Carnegie Center Blasts Kremlin Assault on Democracy, Freedom and Plain Common Sense


Making up for its woefully misleading article on the Russian economy (apparently some sort of warped attempt to seem fair and balanced) the Carnegie Center has atoned by laying bare the hideous recent assault by the Kremlin on local elected officials, which began with the arrest of governor Alexei Barinov and continued yesterday with the arrests of Senators Alexander Sabadash, Boris Gutin and Igor Ivanov (as reported by the Moscow News). Carnegie's Nikolai Petrov had this to say in the Moscow Times:

Sadly, these events have generated virtually no serious reactions from opposition politicians. There has also been a complete lack of response from nongovernmental organizations, either because they have become paralyzed by the new laws concerning them or because the victims in this case don't evoke any sympathy. This is a shame because the authorities only do what society lets them get away with, and to treat this as merely inconsequential infighting at the top bodes poorly for the long term.
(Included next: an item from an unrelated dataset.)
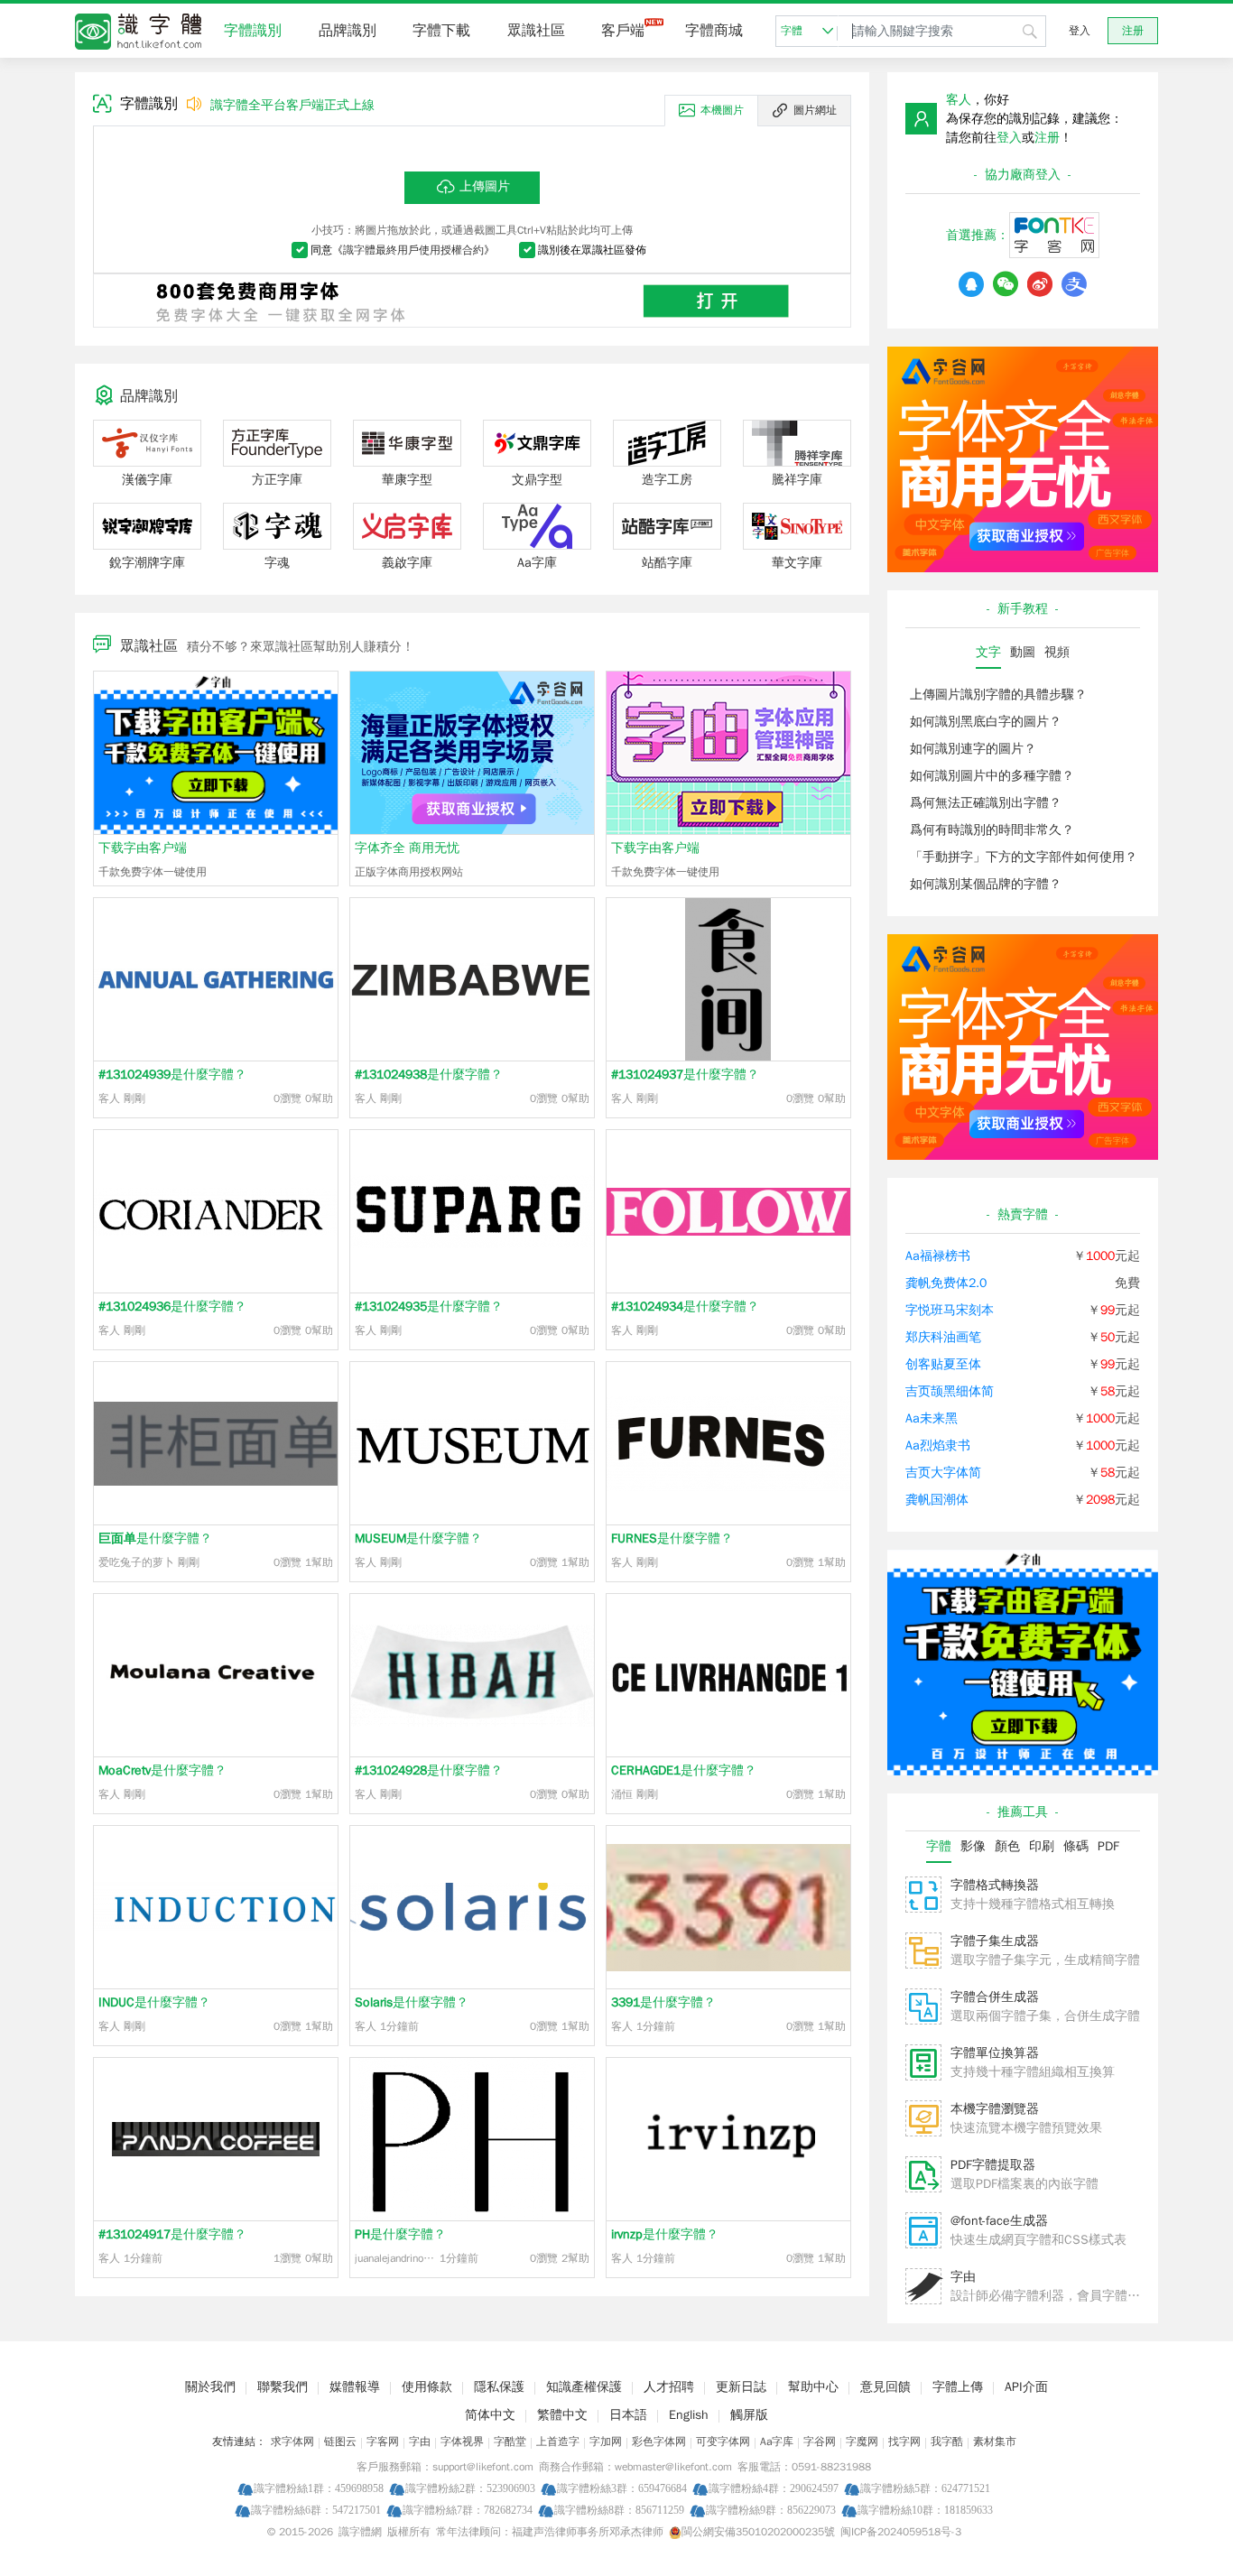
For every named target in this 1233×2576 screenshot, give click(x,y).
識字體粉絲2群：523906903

So a further strengthening of the hard-line element within the Kremlin elite appears to have convinced those at the top that they don't really need the governors. The events, coming right after Putin's annual address and happening in regions with economies strong in oil, gas and metals, simply reinforce the sense of the strengthening business-politics linkage.

This seriously affects the dialectical intersection of federalism and democracy. The dismantling of one leads to the weakening of the other. What we are seeing is the direct result of the dramatic weakening of democratic institutions in general -- and the Federation Council in particular -- and the retreat from open, public politics, including from the direct elections of governors. What will be next? The cancellation of presidential elections? Radical revisions to the entire federal system further down the road? Who knows?

La Russophobe would use a stronger word than sad . . . on the other hand, perhaps there is no word which is strong enough to encompass a naked frontal assault on democracy while Russians stand by quietly and let it happen, just as they allowed Stalin to rise to power.

The Kremlin is moving on another front, reports UPI. It is not only arresting and destroying all possible opposition, it is removing the "against all" option from the ballot itself, returning Russia fully to the Soviet position where one could only vote for a single candidate or not at all.